Saved entries:
^^^^^^^^^^^^^^^^

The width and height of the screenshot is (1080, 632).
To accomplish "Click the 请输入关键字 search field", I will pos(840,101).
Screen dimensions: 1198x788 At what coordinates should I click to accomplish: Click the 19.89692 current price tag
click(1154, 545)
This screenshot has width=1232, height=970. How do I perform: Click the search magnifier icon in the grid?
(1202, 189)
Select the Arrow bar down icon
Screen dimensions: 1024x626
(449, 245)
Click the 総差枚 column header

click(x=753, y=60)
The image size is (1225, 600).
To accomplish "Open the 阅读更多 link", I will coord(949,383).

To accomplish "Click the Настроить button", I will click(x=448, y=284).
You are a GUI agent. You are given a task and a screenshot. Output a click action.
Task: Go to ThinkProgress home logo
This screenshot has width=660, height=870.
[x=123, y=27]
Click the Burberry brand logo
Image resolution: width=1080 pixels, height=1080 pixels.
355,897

^^^^^^^^^^^^^^^^

WHAT YOU ARE ASKED TO DO →
Each entry must appear in the reply exactly as written.

ANSWER FOR THE TASK →
The width and height of the screenshot is (1080, 632).
To accomplish "Click the 请输入关键字 search field", I will pos(840,101).
Screen dimensions: 1198x788 At what coordinates should I click to accomplish: Click the 19.89692 current price tag
click(1154, 545)
This screenshot has width=1232, height=970. How do I perform: Click the search magnifier icon in the grid?
(1202, 189)
Select the Arrow bar down icon
Screen dimensions: 1024x626
(449, 245)
Click the 総差枚 column header

click(x=753, y=60)
The image size is (1225, 600).
To accomplish "Open the 阅读更多 link", I will coord(949,383).

To accomplish "Click the Настроить button", I will click(x=448, y=284).
You are a GUI agent. You are given a task and a screenshot. Output a click action.
Task: Go to ThinkProgress home logo
This screenshot has width=660, height=870.
[x=123, y=27]
Click the Burberry brand logo
Image resolution: width=1080 pixels, height=1080 pixels.
355,897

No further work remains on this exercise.